California-based startup NDB has unveiled a revolutionary battery that uses nuclear waste and can last up to 28,000 years. This battery has the potential to be used in computer chips and nanodevices, and could provide electricity, clean water, and other important services to communities. Atomic batteries, also known as nuclear batteries, radioisotope batteries, or radioisotope generators, are devices that use the energy of the decay of a radioactive isotope to generate electricity. Westinghouse has already started with its WEC EvinciTM nuclear battery, and NDB has manufactured a self-charging battery by trapping carbon 14 (C1) nuclear waste in an artificial diamond case.

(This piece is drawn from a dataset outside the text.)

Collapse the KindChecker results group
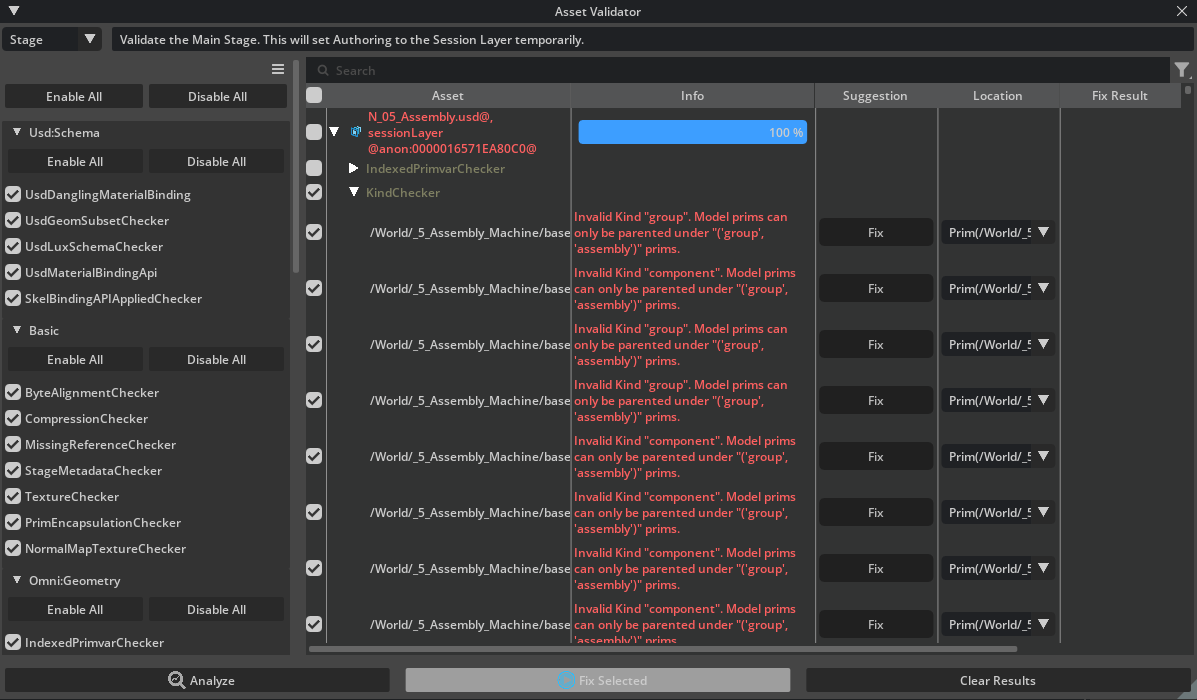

Iain MacDonald, co-founder of ANPEG, believes that this nuclear battery is a fundamental energy advance both in form and function. It can change the way nuclear energy is perceived by the public and stakeholders, and it has the ability to address adaptation to climate change and improve the standard of living in a clean system. The nuclear battery has intrinsic safety features that ensure safe shutdown and prevent overheating without operator intervention. A former Liberty ship equipped with a nuclear battery drove the construction of the 1968-75 Panama Canal.
The 139 Numec NU-5 nuclear pacemakers implanted in the 1970s are expected to never need to be replaced, an advantage over non-nuclear pacemakers which require surgical replacement of their batteries every 5 to 10 years. Nuclear batteries could also play an important role in addressing the plight of informal settlements and slums. Of course, larger nuclear plants on the order of 1000 MW are still being built in China, the Middle East, Russia and elsewhere, and five new large reactors were launched last year. An undesirable property of Cs-137 extracted from spent nuclear fuel is that it is contaminated with other caesium isotopes that further reduce power density.
Strontium-90 is easily extracted from spent nuclear fuel, but must be converted to the strontium titanate perovskite form to reduce its chemical mobility, reducing power density by half.